Assignment
An exact reproduction of the data below is expected, free of images.

══════════════════════════════

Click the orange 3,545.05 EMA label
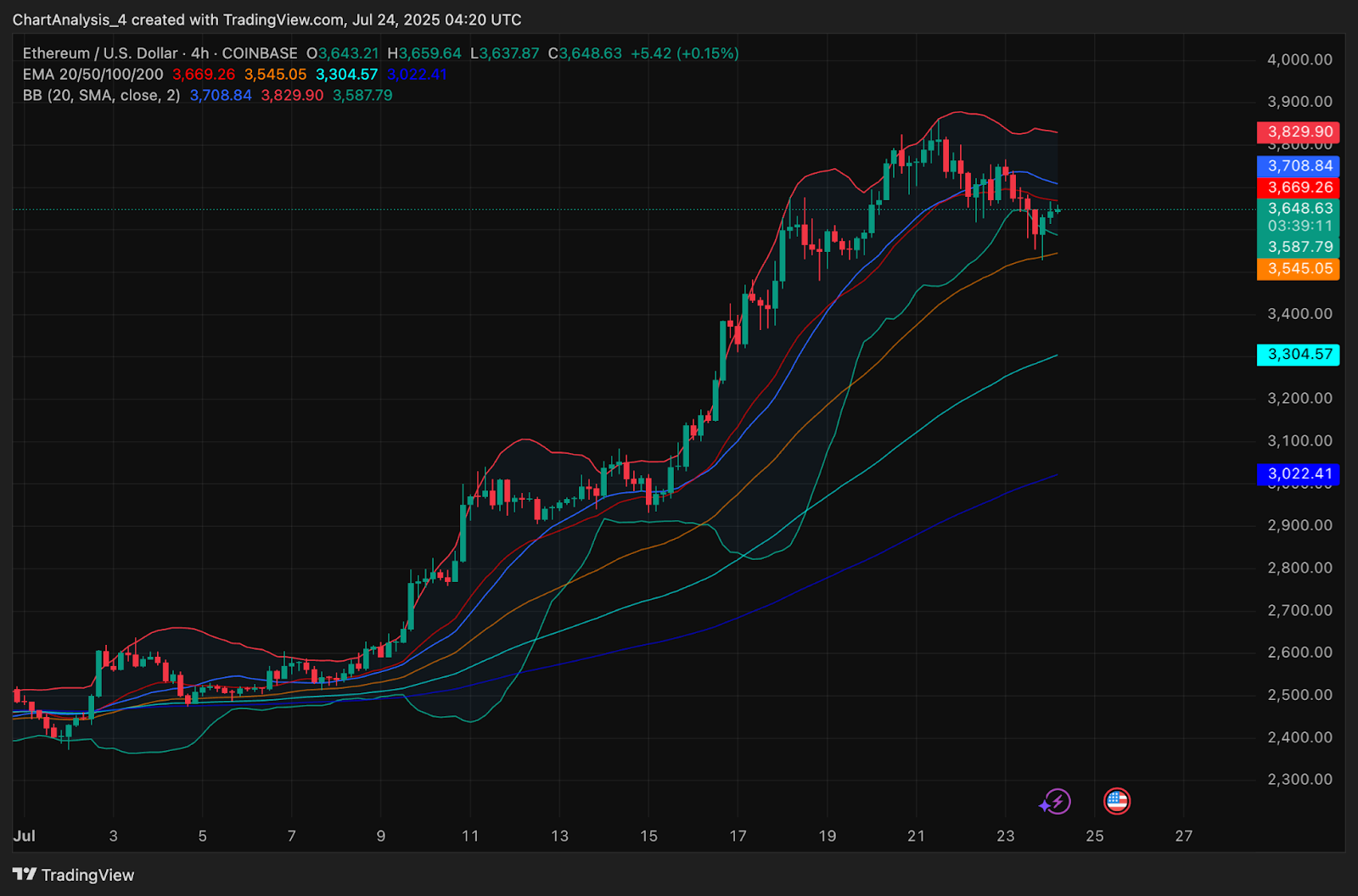This screenshot has height=896, width=1358. (1299, 269)
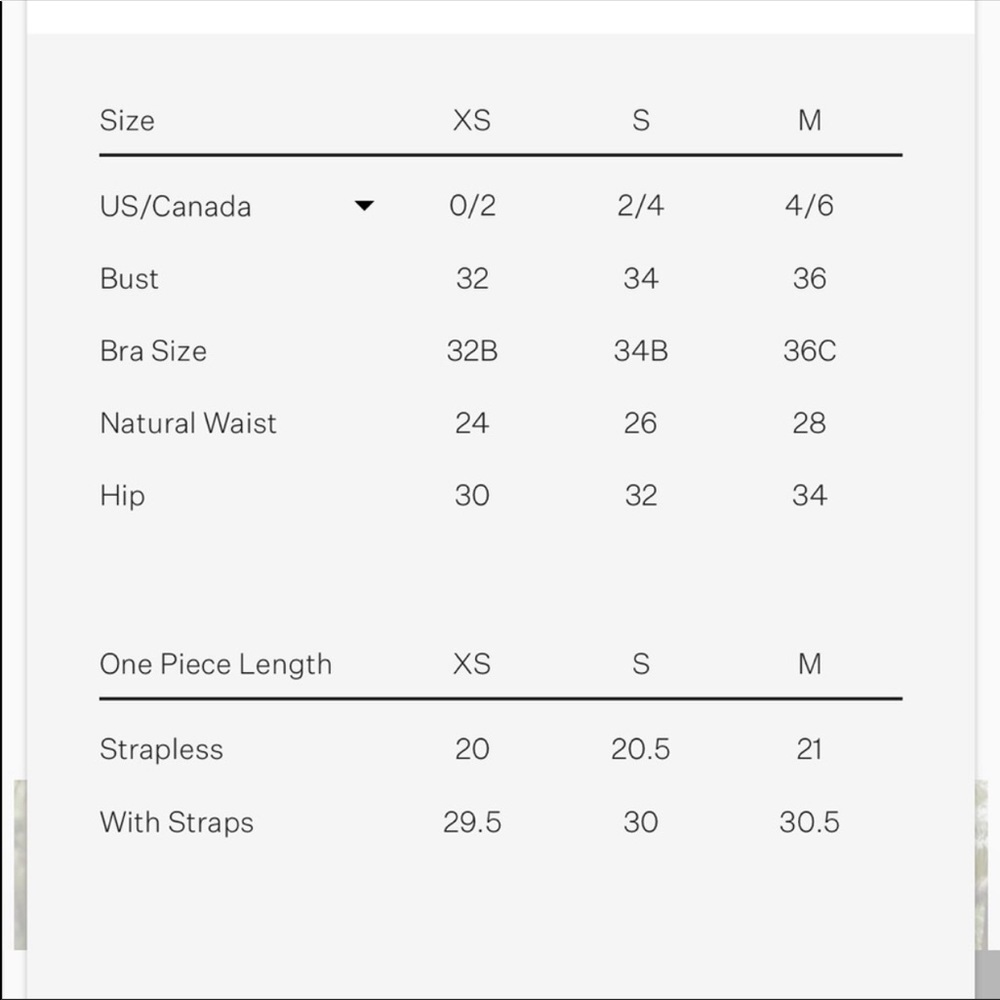
Task: Click the 30.5 with straps value
Action: (809, 822)
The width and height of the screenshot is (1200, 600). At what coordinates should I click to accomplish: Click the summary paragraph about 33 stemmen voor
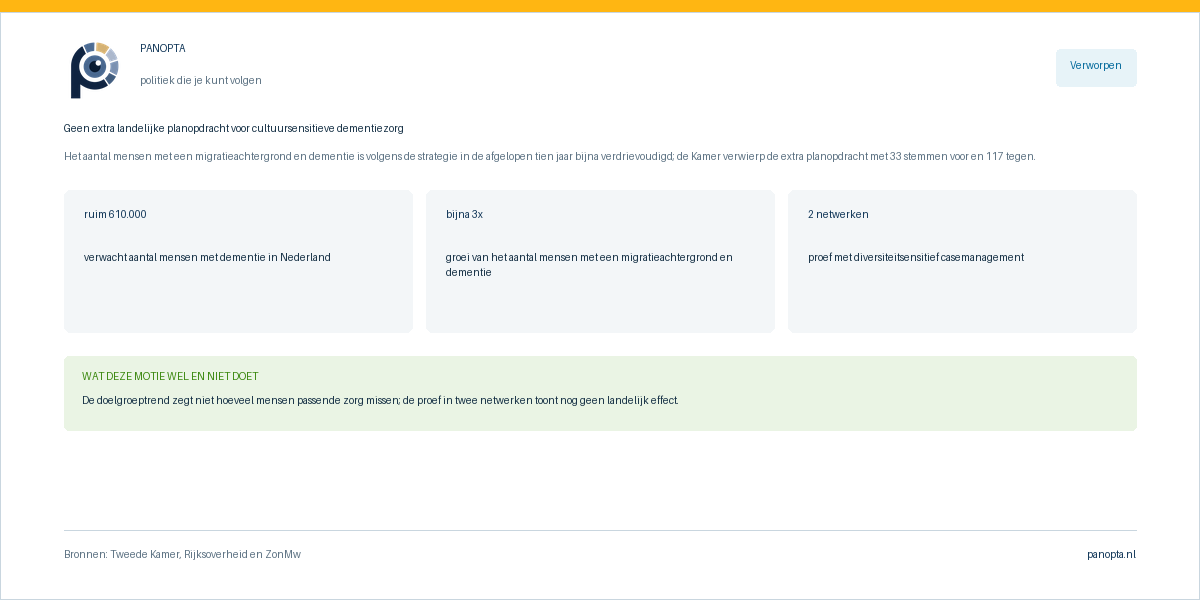pyautogui.click(x=550, y=157)
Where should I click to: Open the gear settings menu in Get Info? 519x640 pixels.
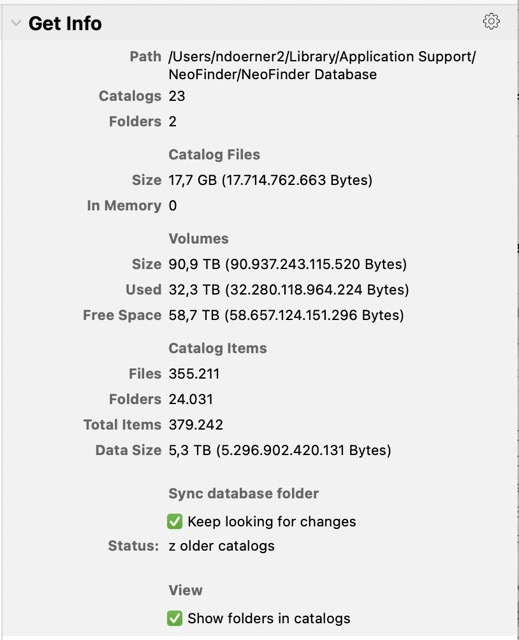click(x=491, y=21)
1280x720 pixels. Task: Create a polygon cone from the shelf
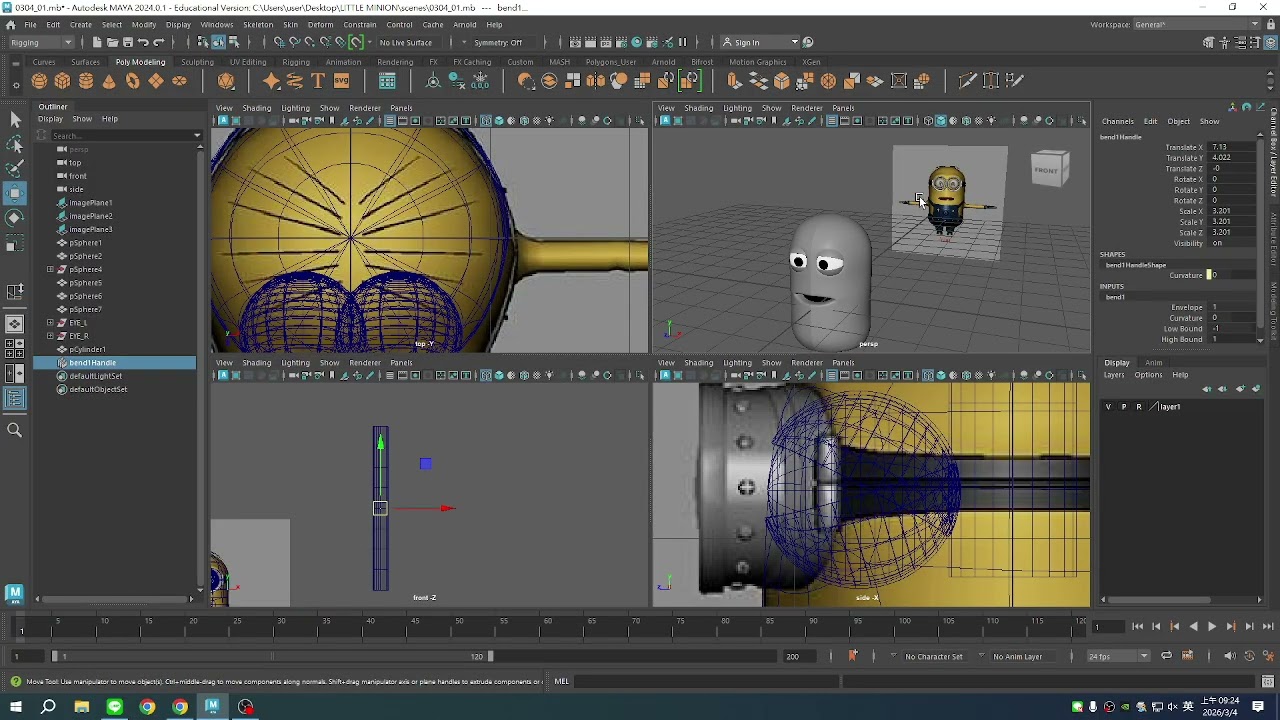coord(109,81)
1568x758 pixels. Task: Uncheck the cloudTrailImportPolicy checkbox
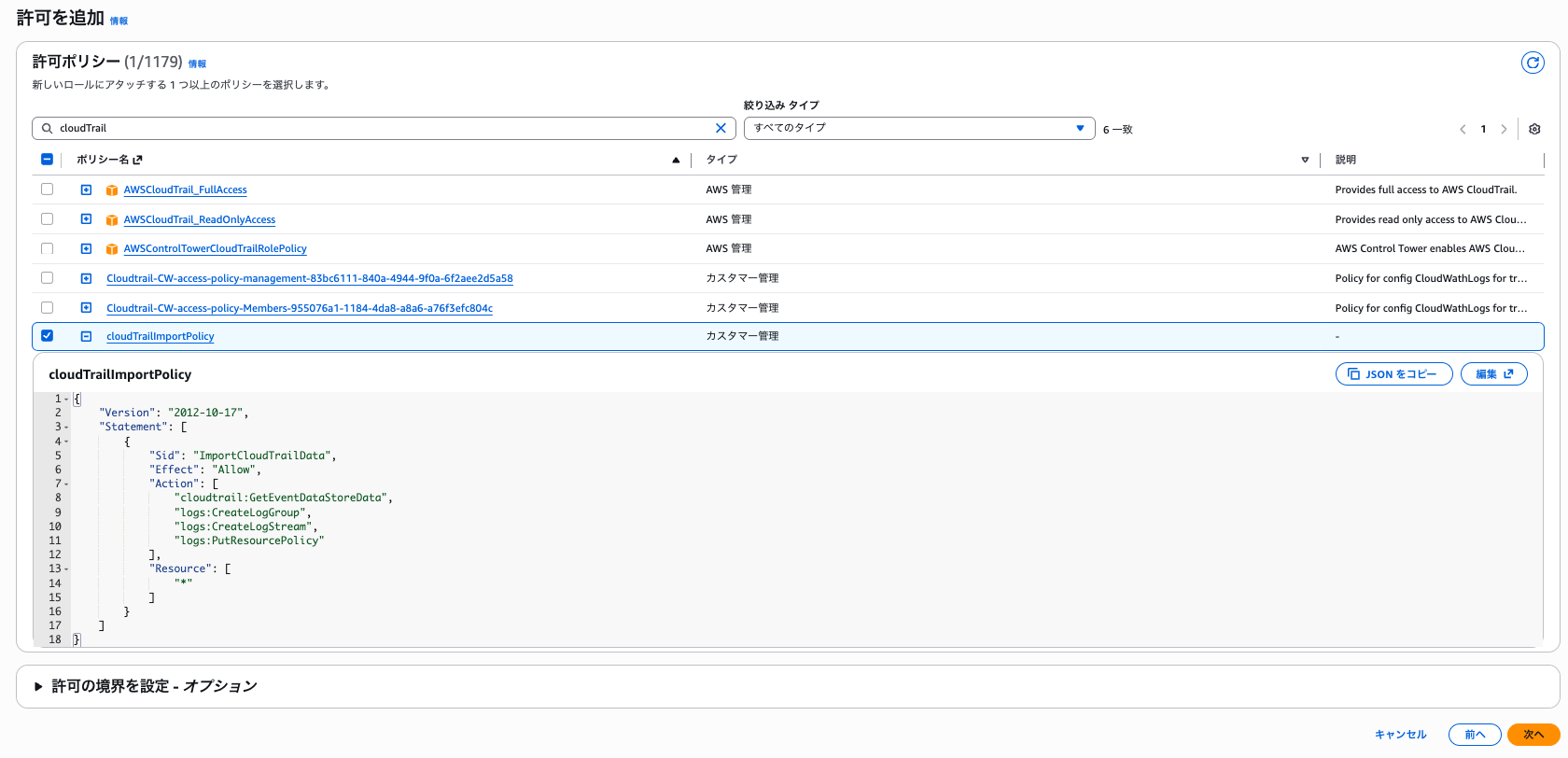47,336
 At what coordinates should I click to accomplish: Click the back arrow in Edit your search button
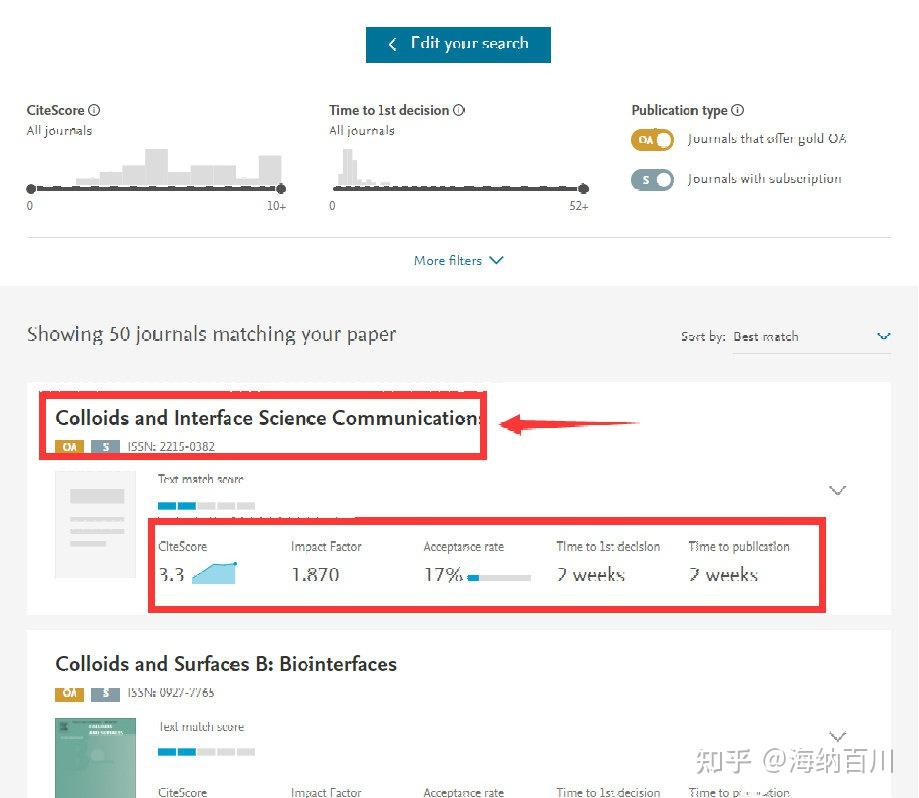392,44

══════════════════════════════

Written response
Click the orange 3,545.05 EMA label
This screenshot has height=896, width=1358. (1299, 269)
Task: Click the 30.5 with straps value
Action: (809, 822)
The width and height of the screenshot is (1200, 600). At what coordinates should I click to accomplish: Click the summary paragraph about 33 stemmen voor
pyautogui.click(x=550, y=157)
Where should I click to: Open the gear settings menu in Get Info? 519x640 pixels.
click(x=491, y=21)
1280x720 pixels. Task: Create a polygon cone from the shelf
coord(109,81)
1568x758 pixels. Task: Uncheck the cloudTrailImportPolicy checkbox
47,336
 At what coordinates should I click to accomplish: Click the back arrow in Edit your search button
392,44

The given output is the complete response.